After nearly 6 years of development Apache has launched Hadoop v1.0 this January which has really set the tone for 2012 to be the year of Big Data with wide adoption globally. The next challenge for Apache and its Hadoop contributors was to scale the existing MapReduce framework to support alternate programming paradigms.
YARN, the NextGen MapReduce primarily architected to divide the two major functionalities of the JobTracker, resource management and job scheduling/monitoring, into separate daemons. The idea is to have a global ResourceManager (RM) and per-application ApplicationMaster (AM).The per-application ApplicationMaster is, in effect, a framework specific library and is tasked with negotiating resources from the ResourceManager which holds the ultimate authroity to allocate resources.

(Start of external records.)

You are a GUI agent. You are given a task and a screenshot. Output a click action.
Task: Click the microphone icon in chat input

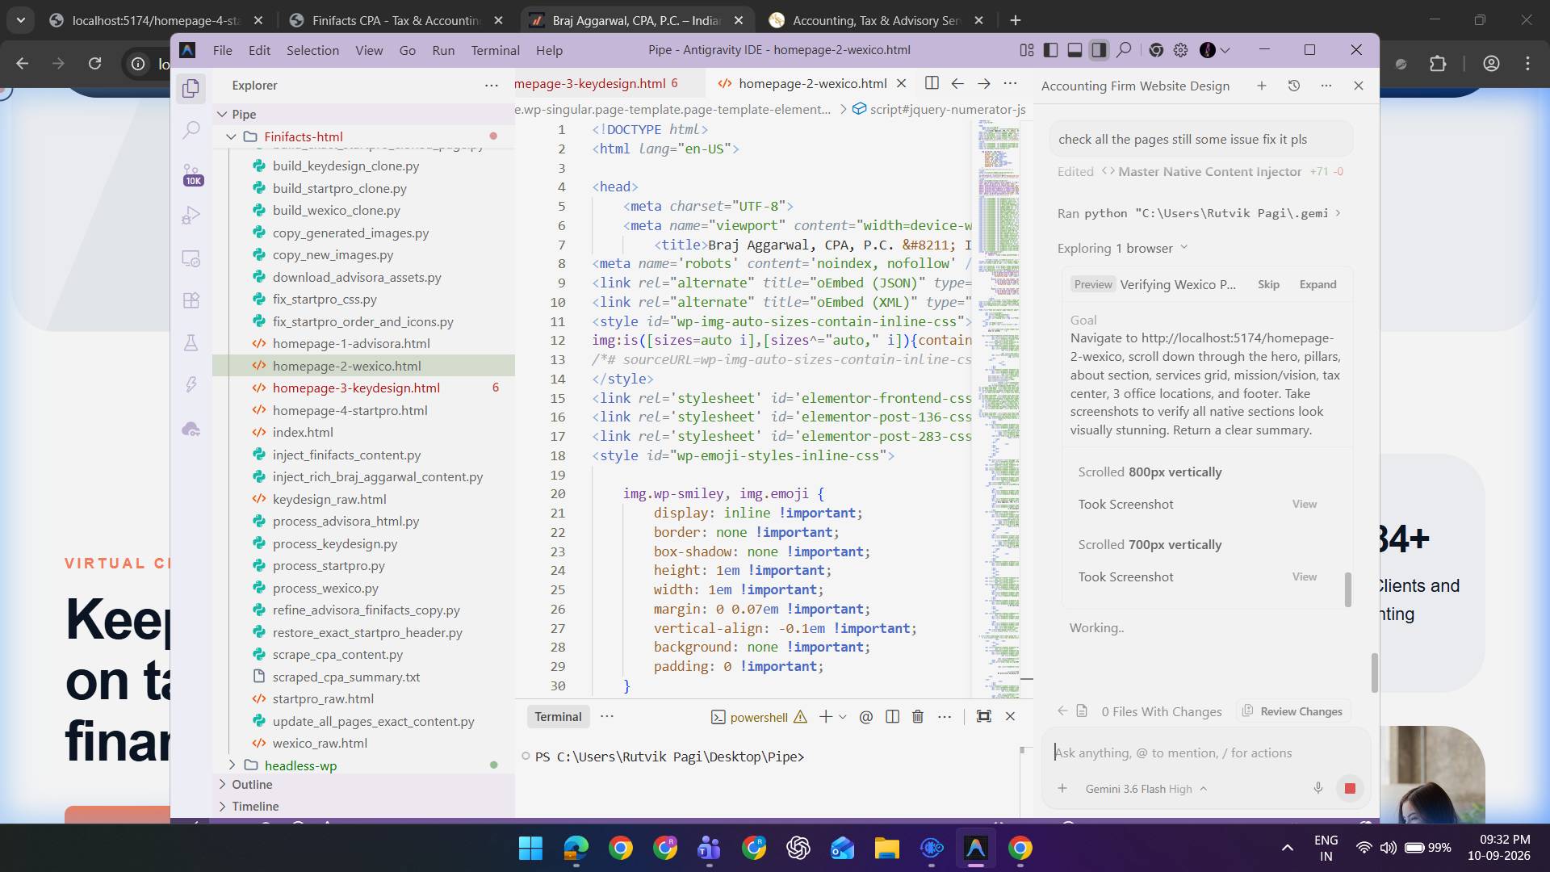click(x=1318, y=788)
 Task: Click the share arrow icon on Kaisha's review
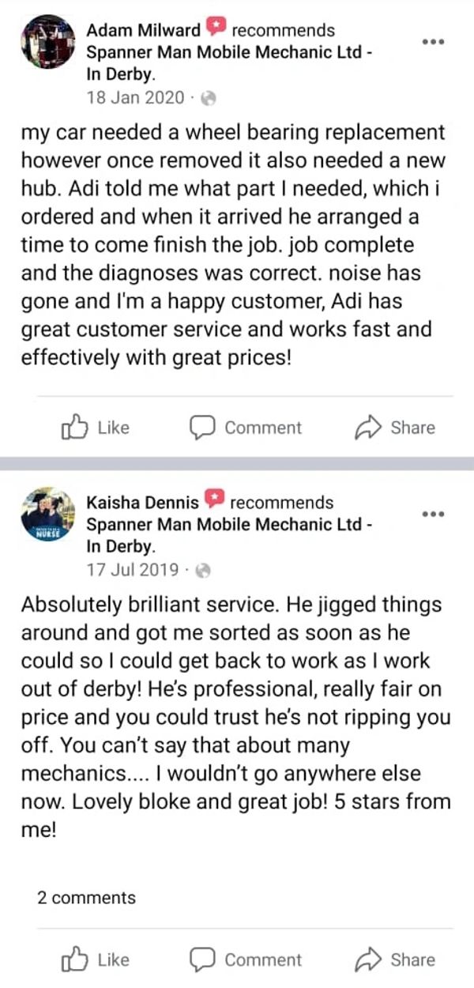click(368, 960)
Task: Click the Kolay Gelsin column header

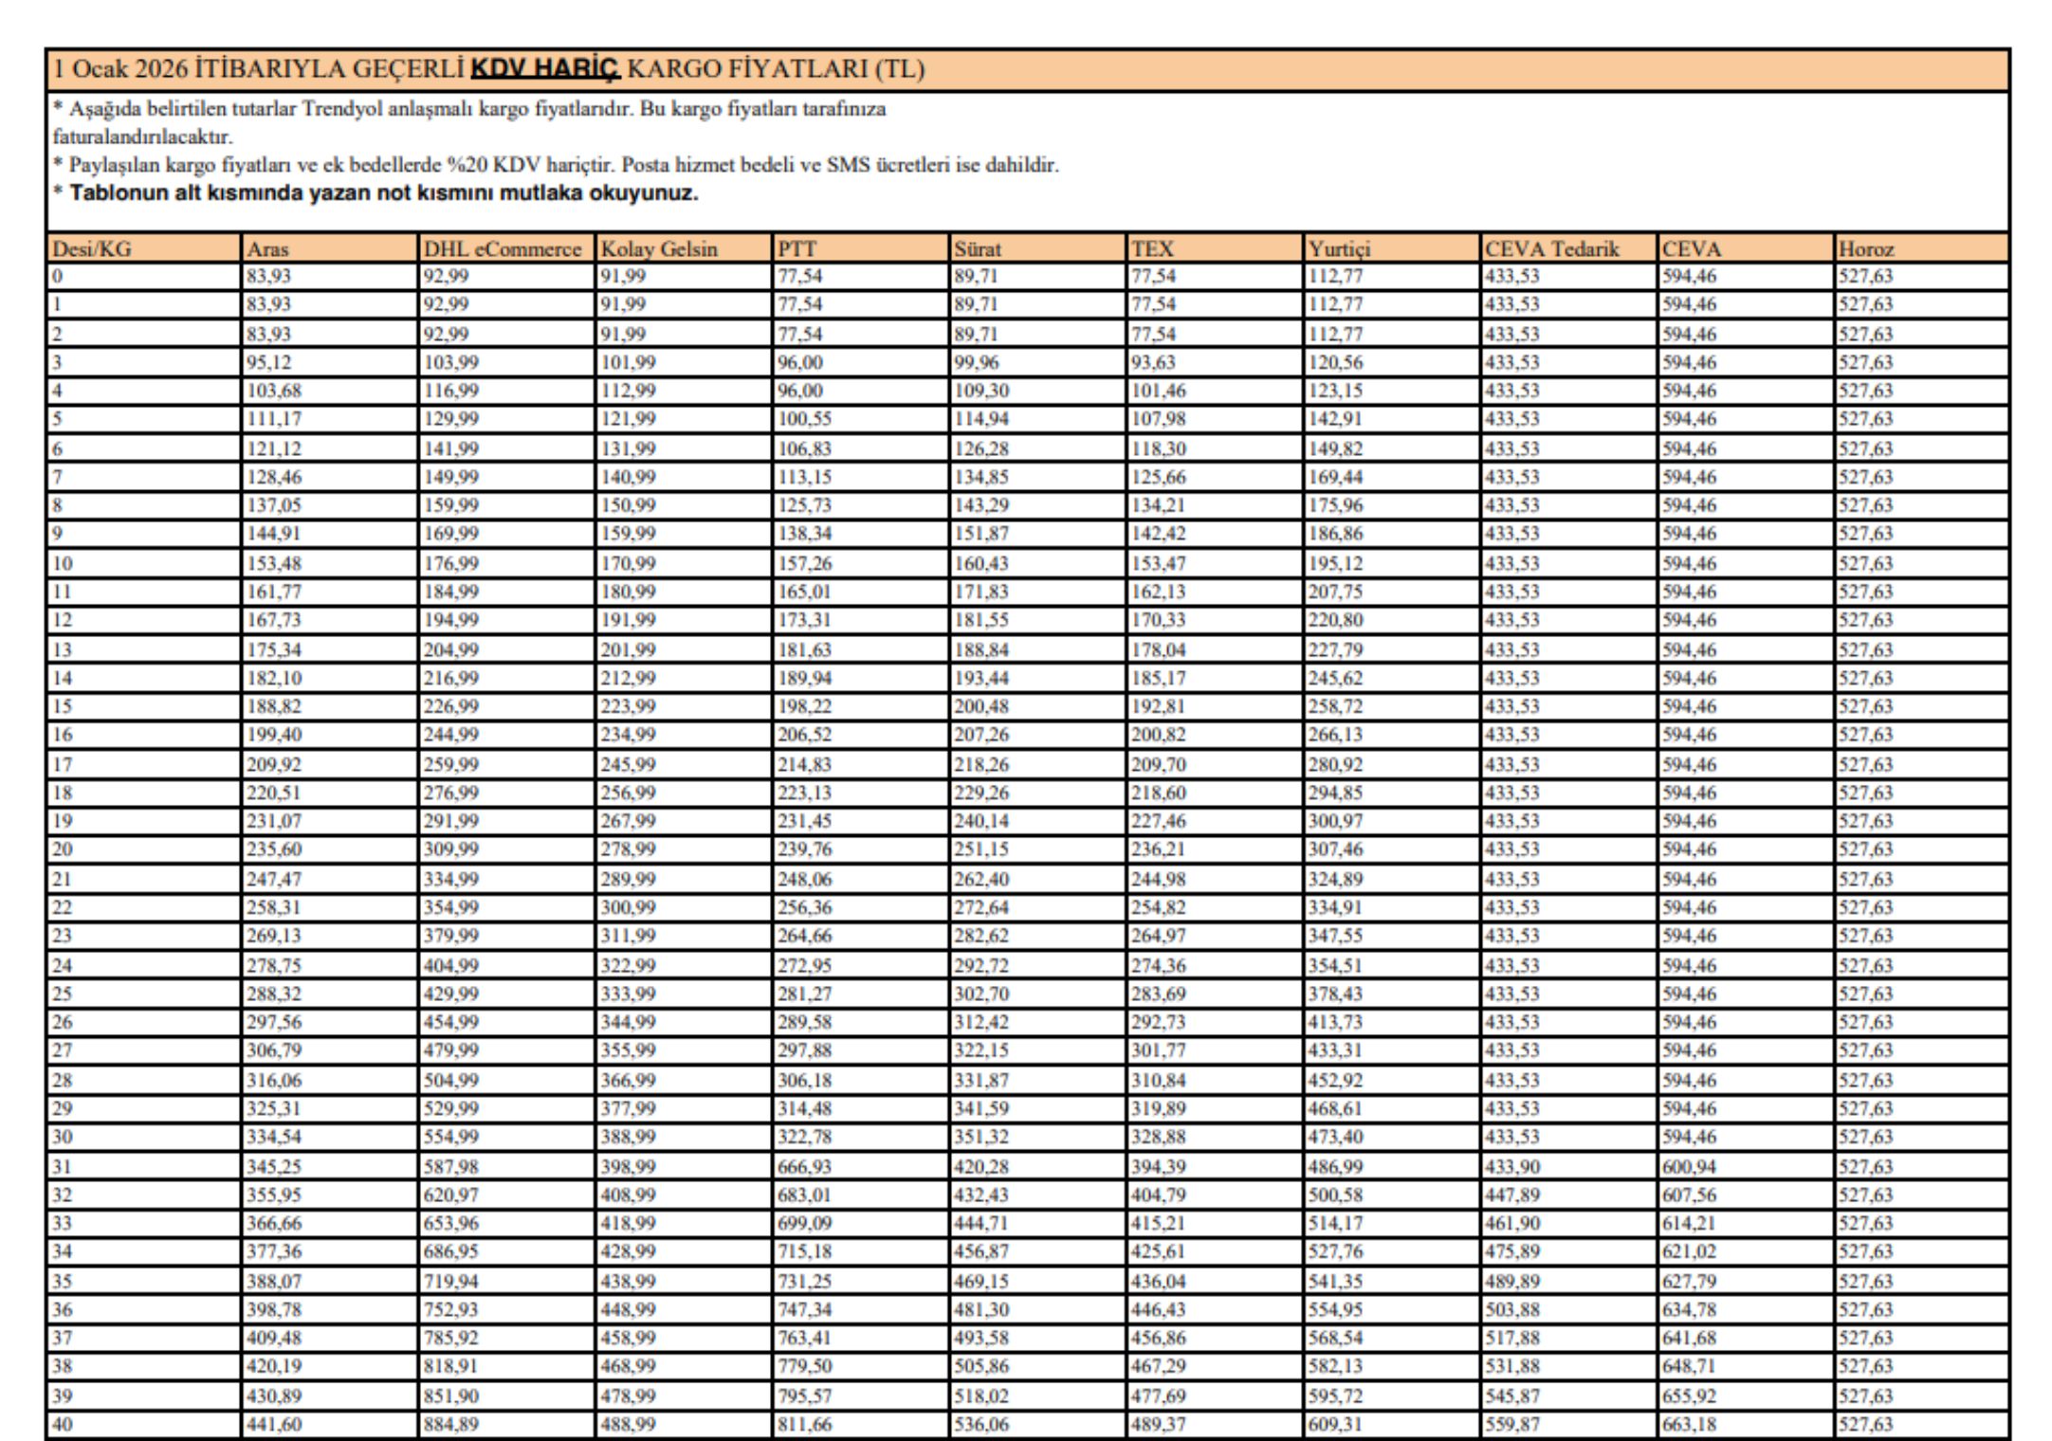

While the previous version of HDFS allowed single namespace for entier cluster, version 2 (now in alpha) addresses limitation by adding support with multiple Namespaces to HDFS file system. The other features within the alpha release, but work in progress as quoted by Arun Murthy, Release Manager at Hadoop were to enable hot failover for HDFS Namespace and make Hadoop more scalable and performant.
Such a division of work with in MapReduce and addition of HDFS Federations will enable Namespace Scalability, Better Performance with addtion of multiple namespaces to cluster scales the file system read/write operations throughput, and also provide isoloation with allocation of different namespaces to differnt applications and or users.
For all those avid Hadoop explorers, the alpha release is available on Hadoop common release downlaod page.